Before he’d even officially left, Burston was attempting to bring Hanson before the Senate privileges committee for “alleged interference, intimidation and threats” after he defected. Things briefly calmed down once he was officially gone, and after shopping around the right-wing minor parties, he became United Australia Party’s leader in the Senate, forming a voting bloc with right-wing senators David Leyonhjelm, Cory Bernardi and Anning.

Blood on the walls

Things got seriously grotesque in February 2019. After Hanson used parliamentary privilege to accuse an unnamed senator (but anyone could guess) of sexually harassing at least six members of staff, Burston got in a scuffle with One Nation adviser James Ashby, after a Minerals Council event in Parliament.

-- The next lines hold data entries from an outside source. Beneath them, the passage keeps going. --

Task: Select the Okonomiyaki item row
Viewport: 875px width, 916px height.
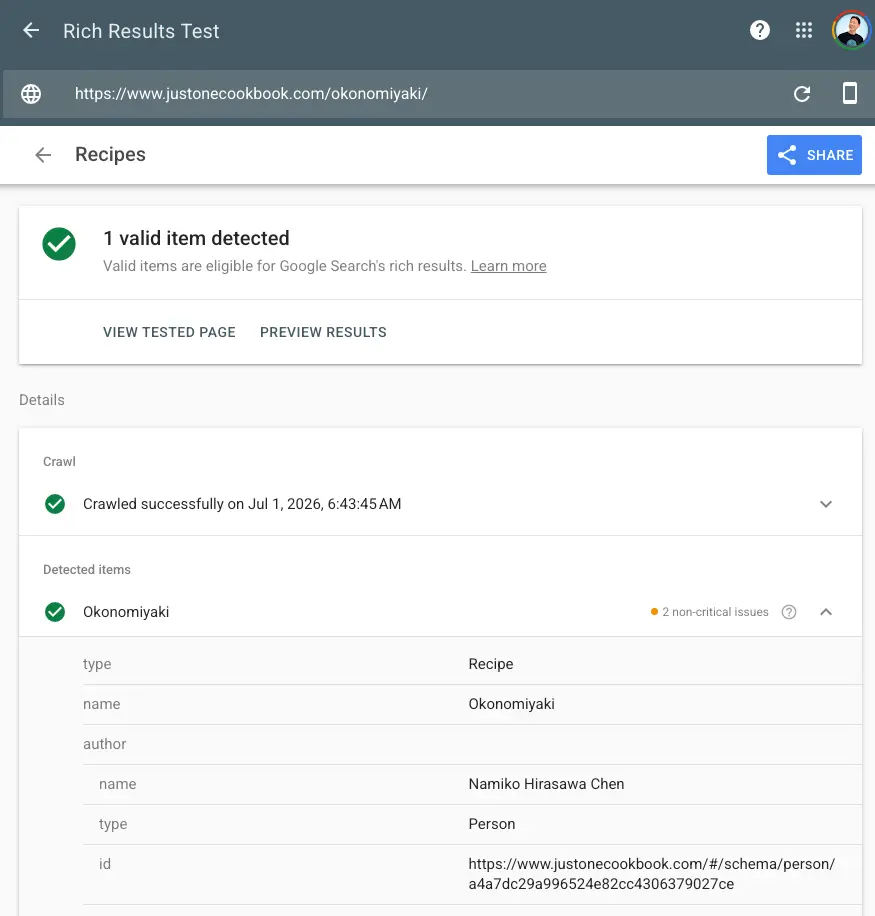Action: pos(440,612)
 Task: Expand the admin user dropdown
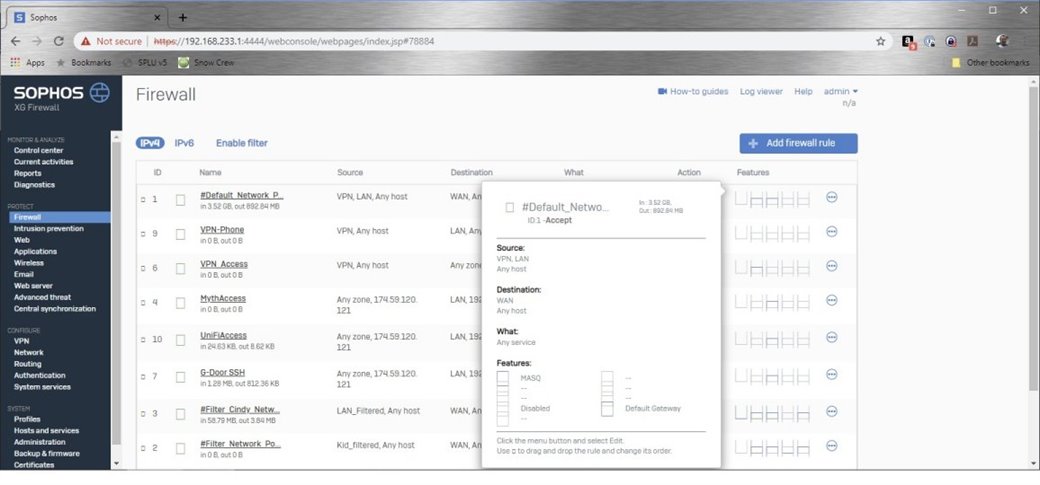(x=840, y=92)
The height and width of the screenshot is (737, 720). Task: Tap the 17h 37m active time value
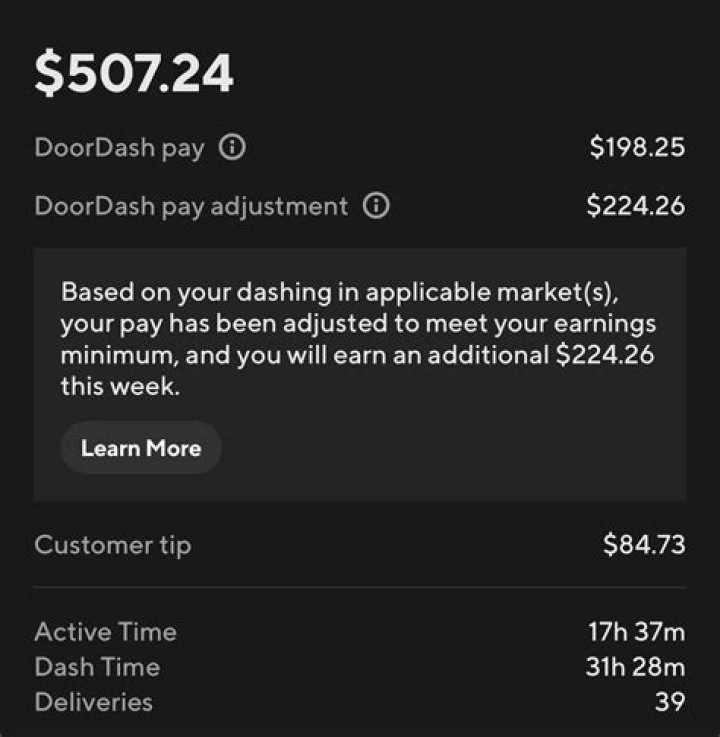pos(636,632)
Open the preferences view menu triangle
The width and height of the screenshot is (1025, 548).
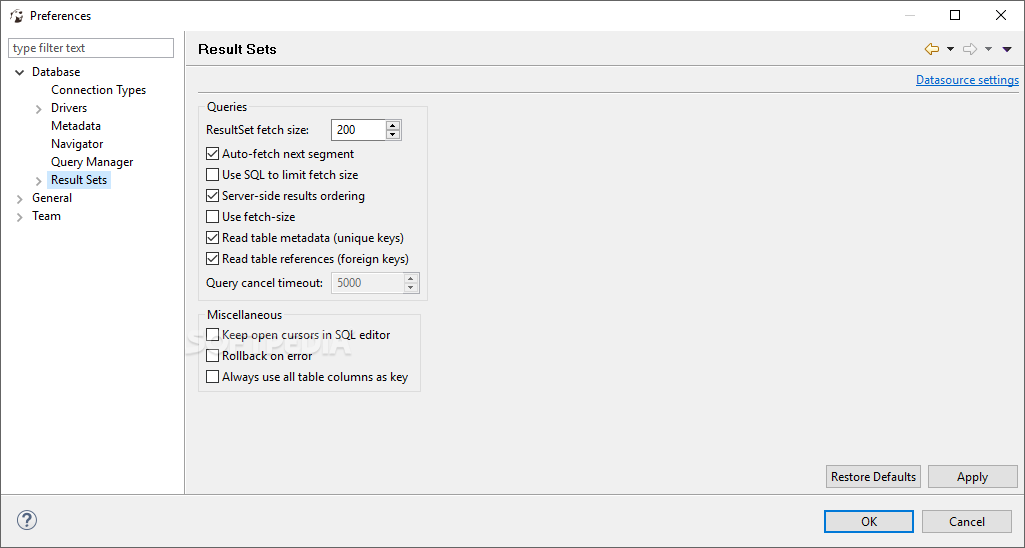point(1007,49)
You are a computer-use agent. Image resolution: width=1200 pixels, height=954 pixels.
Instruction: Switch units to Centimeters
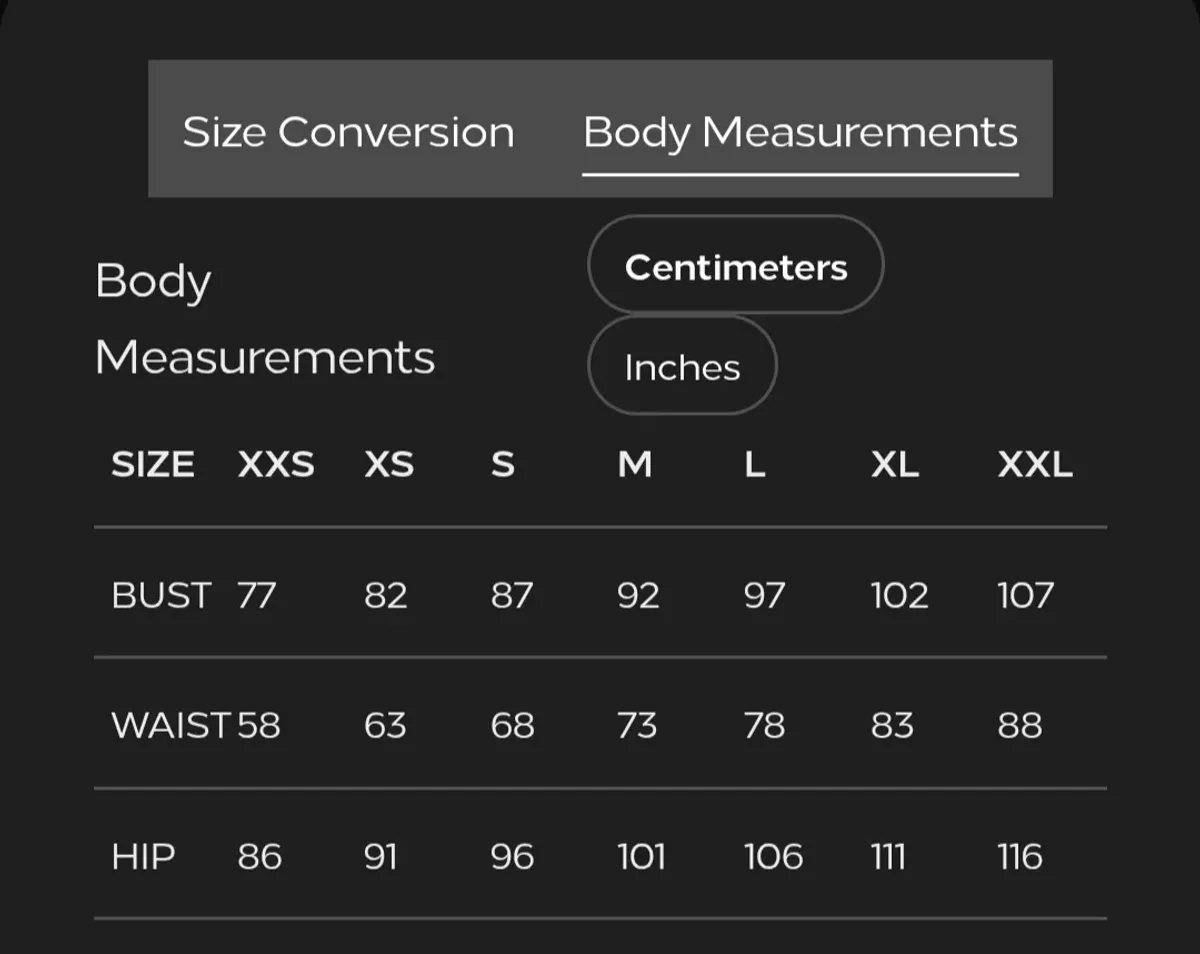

After the fight, Burston smeared the blood from a resulting injury across Hanson’s door. “This Parliament doesn’t need an election, it needs an exorcism,” is how Crikey’s Bernard Keane put it. Burston stood in the Senate the next day and said: “Whilst I do not recall the incident of blood on the door, I now have come to the conclusion that it was myself and I sincerely apologise for that action.”

Burston continued to add to the generally sordid vibe of the times by accusing Hanson of sexually harassing him a handful of times over the past 20 years.

Suit and counter-suit

Inevitably the pair ended up in court. After Burston’s defamation case, Hanson counter-sued, claiming his defamation suit against her was retaliation for her allegations that he sexually harassed his staffers.

Hanson sought declarations under the Sex Discrimination Act that Burston’s lawsuit, his sexual harassment allegations against her, and his smearing blood on her door were unlawful.

So all in all, it’s going to end up costing Burston less money than Hanson. On top of this, Hanson has previously been forced to pay him $250,000 in damages for wrongly accusing him of sexual abuse and an unprovoked assault.

But you’d be hard-pressed to find a more pyrrhic victory. In awarding the $250,000, the court still found that evidence established Burston had sexually harassed two female staff members.

Justice Robert Bromwich said he had no doubt Burston had sexually propositioned the two staffers and that one suffered “continued harassment from Mr Burston during her employment, predominantly of a sexual nature”.